So how do we make sure our babies are safe in a sling/carrier?

Even with the best and safest carrier you can find,  it is important to be aware of safety issues, as it is with any baby and child product. To help you keep your child safe make sure that you follow the following advice:

* Read the manufacturer’s advice carefully and follow it.
* Buy from a reputable seller. There are many counterfeit slings available whihc will not have been tested or checked.
* Check with your GP and a reputable sling seller/adviser if your baby has any health problems or is premature to check that the carrier you have is suitable and safe.
* Always ensure that you can see your baby’s face clearly to check for signs of discomfort or laboured breathing. Your baby’s face should not be turned in against the fabric or your body.
* Ensure that the carrier supports your baby’s back and head fully -  it is VERY important that the baby’s chin does not touch the chest as this impedes breathing
* Check that your carrier is tight enough. No sling or carrier should ‘swing’ off you - if you can push the child in further with resulting loose fabric, it is probably too loose. Don’t worry-your child will let you know if it is too tight!
* Keep your child as high up as possible-they should usually be high enough on you that you should be able to kiss their head easily. Babies should not be carried low down on your body where you cannot see them.
* Make sure you have the right sized carrier for you - not necessarily the one with the prettiest pattern or the best price. This is particularly true of pouches that MUST be the right size to support the child adequately.
* ALWAYS check your carrier before wearing it to check that there are no faults, tears, loose stitching or faulty buckles. Most carriers will go on for years and years without this happening, but of course nothing can be perfect all the time, so it is worth checking.
* Use common sense. Being hands free does not mean that you can do ANYTHING with your child in a carrier-so any activity that would be unsafe whilst holding your child in your arms is likely to be unsafe with a carrier-e.g. cooking, cycling and other sports, jumping up and down with other children etc. etc.. When you do need to bend down whilst wearing a carrier, just place one hand on the baby to ensure that the position remains secure, and bend at the knees to keep your torso as upright as possible.

Recalls of Bag Style slings and relevance to you and your carriers

There has been some press coverage regarding the safety of slings in the last few years.
This has been really good in highlighting the danger of some unsafe baby slings where there are inherent design flaws that put a young baby at risk. These carriers have been a concern to sling sellers in the UK for a long time and we are pleased that they have been recalled, although it is very sad that it has taken fatal incidents to achieve this.

The carriers concerned are the ‘bag style’ carriers, specifically by a brand called Infantino.
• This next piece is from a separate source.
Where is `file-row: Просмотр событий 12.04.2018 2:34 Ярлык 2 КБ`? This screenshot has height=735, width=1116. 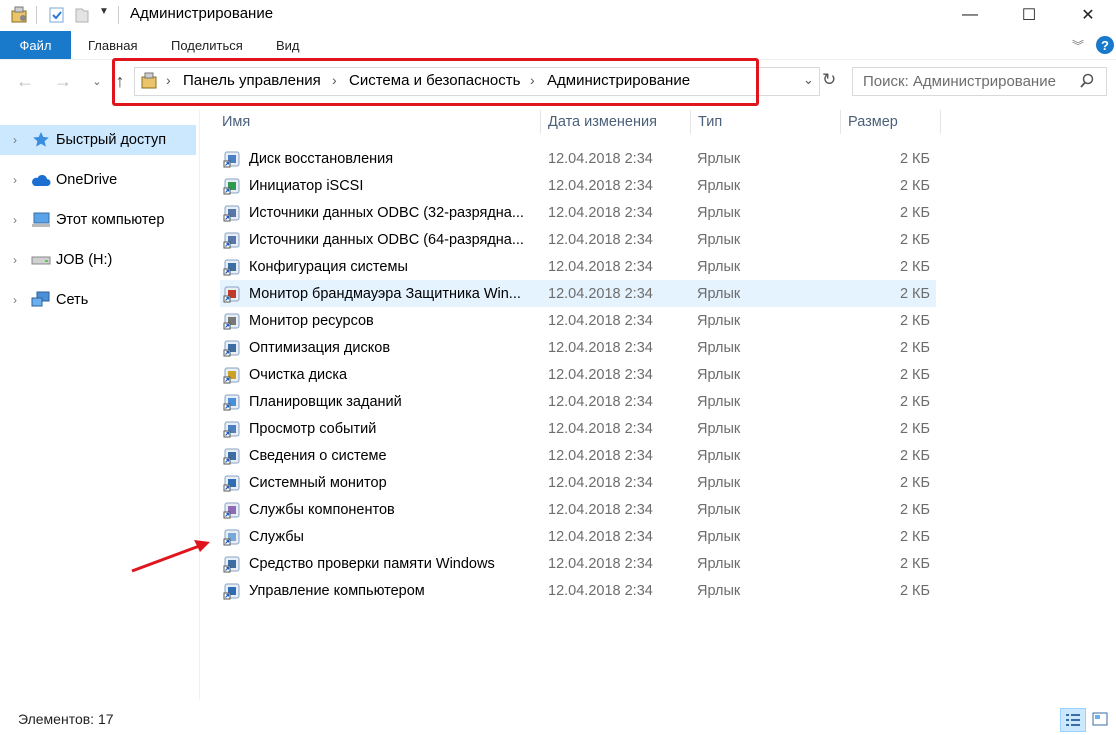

To see the information about the recall and the style of sling for yourself, click here ; and to see the industry's response click here.
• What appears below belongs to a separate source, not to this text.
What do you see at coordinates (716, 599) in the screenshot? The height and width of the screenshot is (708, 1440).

So what’s the difference between a bag style and a pouch/ring sling?
These bag style carriers are a specific style and are NOT the same as the pouches and slings sold by Slingtastic.
A bag style sling hangs low, needs a harness to hold a baby in place and has lots of excess fabric above the baby.
A pouch fits snugly and supports the baby’s back and head, ensuring that you are able to position the baby so that the chin is not touching his/her chest and that the back is fully supported. The careful fitting means that the baby will not be swinging from  you or hanging low on your stomach
A ring sling is not carefully sized like a pouch, but is adjustable so that you can achieve all the same support by adjusting the fabric depth and support to suit the wearer and carrying position.
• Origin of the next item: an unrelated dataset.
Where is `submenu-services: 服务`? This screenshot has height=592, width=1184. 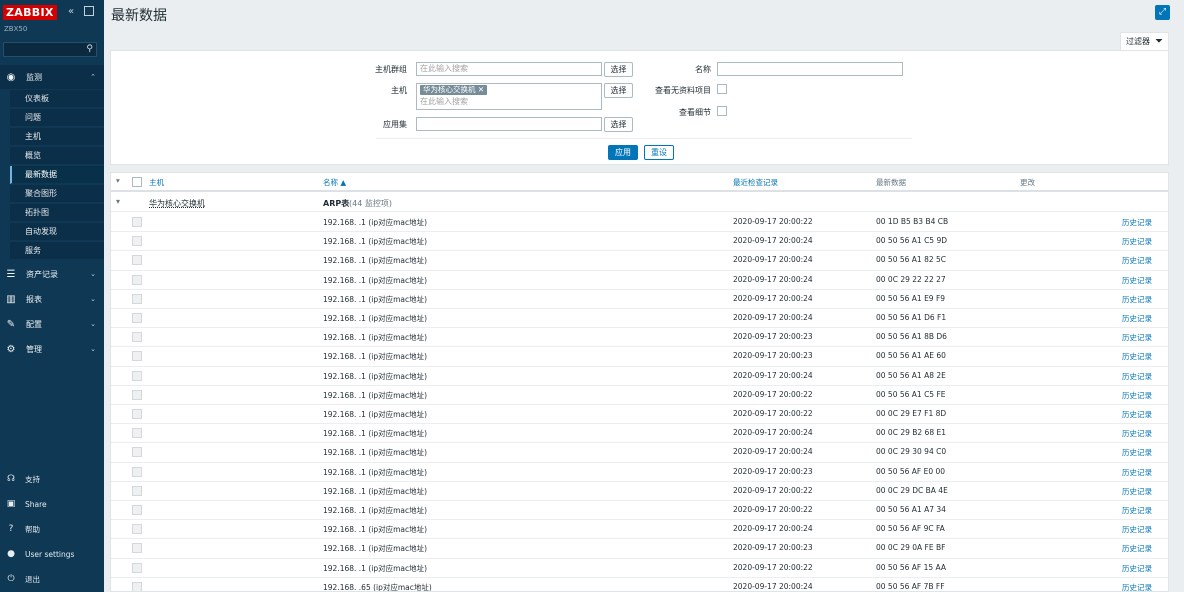 submenu-services: 服务 is located at coordinates (57, 251).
Some pouch and ring sling manufacturers are rewording their instructions and removing their guidance on cradle positions for carrying (ie across the body) but this appears to be an effort to insure against people not following the instructions properly, and to make sure that people do not class their carriers in the same way as the bag style slings. There have been no concerns raised about any of these carrying positions in these slings where parents have followed the instructions.